You also have to remember, particularly in the case of Continental, that production is trending strongly upward. This reflects the scale of its acreage in the Bakken and Oklahoma, innovative technology, a sizeable resource base and the aggressive drill program. Continental continues to look interesting from an investment perspective.
TER: How about outside North America? Any companies that could do well based on Far Eastern growth?
PD: CBM Asia Development Corp. (TCF:TSX.V) is an Indonesia-focused coal bed methane (CBM) outfit. The company’s key issue at the moment is to get development activity up and running. Unfortunately, the company has had a major constraint in raising capital and hasn’t been able to undertake the development activity that was expected for this year. It remains to be seen how quickly it can resurrect the situation. That’s really dependent on the company’s ability to renegotiate a joint venture agreement with Exxon Mobil. CBM has indicated that it is attempting to renegotiate certain aspects of the joint venture. There’s been no news on progress but according to the company, an announcement is expected in the near future. If CBM does manage to renegotiate the joint venture so Exxon Mobil carries more of the financing, this would transform the outlook for the company and potentially provide a major boost to the stock.
TER: What about the national oil companies? What are the prospects for those names getting more involved?
PD: The Brazilian government has tried to establish closer control over Petrobras (PBR:NYSE; PETR3:BOVESPA) over the last few years. It has insisted that all the pre-salt development activity be undertaken by Petrobras itself. As a result, it’s become a much more difficult situation for non-Petrobras players to be involved in Brazil. They can participate as investors, but it’s impossible for anyone other than Petrobras to be involved as an operator. You’ve got a tightening of the state’s grip there.

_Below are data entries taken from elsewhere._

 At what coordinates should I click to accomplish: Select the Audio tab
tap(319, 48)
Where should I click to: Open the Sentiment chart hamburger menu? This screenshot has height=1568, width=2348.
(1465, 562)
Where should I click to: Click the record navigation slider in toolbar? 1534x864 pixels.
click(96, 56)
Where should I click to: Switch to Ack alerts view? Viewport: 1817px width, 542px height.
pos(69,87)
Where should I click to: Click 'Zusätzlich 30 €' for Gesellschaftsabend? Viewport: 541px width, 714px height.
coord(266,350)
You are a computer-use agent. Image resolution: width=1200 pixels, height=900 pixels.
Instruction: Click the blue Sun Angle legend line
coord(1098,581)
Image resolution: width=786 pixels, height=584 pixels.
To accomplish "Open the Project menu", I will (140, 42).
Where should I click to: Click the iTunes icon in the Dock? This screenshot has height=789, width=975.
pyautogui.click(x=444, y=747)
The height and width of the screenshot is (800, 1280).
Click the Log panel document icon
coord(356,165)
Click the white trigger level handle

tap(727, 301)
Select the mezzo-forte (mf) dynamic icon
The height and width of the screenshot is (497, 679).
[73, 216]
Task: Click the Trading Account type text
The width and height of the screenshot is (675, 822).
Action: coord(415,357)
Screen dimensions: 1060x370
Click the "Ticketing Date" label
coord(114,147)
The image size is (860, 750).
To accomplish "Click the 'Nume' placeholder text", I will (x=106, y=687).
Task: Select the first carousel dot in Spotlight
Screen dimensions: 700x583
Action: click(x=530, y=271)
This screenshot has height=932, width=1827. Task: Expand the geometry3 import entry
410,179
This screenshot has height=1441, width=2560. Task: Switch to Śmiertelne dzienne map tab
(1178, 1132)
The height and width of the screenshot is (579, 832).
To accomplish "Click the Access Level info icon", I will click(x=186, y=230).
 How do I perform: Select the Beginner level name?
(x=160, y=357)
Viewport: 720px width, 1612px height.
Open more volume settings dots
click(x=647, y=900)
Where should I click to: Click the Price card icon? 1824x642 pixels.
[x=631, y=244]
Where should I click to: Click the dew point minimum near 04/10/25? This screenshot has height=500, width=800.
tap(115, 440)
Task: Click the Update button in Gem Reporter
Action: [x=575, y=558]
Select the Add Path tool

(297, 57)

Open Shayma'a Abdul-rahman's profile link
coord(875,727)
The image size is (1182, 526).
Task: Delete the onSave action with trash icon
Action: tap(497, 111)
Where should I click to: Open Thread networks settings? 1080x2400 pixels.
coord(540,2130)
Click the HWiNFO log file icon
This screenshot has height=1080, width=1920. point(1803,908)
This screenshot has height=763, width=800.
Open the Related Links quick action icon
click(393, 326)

Whether that will continue is possibly a bit more of an open question now because of very heavy development costs. Hitting 5 million barrels a day (5 MMbbl/d) by 2020 will be a costly task and will require a lot of technical and operational resources. Bringing the production onstream along with expanding the refining infrastructure is placing a huge burden on Petrobras. There is no doubt about the existence of the oil. The problems relate to extraction and logistics given the deepwater location, distance from the coast and the technical challenges of drilling through a very thick layer of salt. I have no doubt Petrobras will succeed in due course, but there are a lot of technical and financial hurdles to be overcome.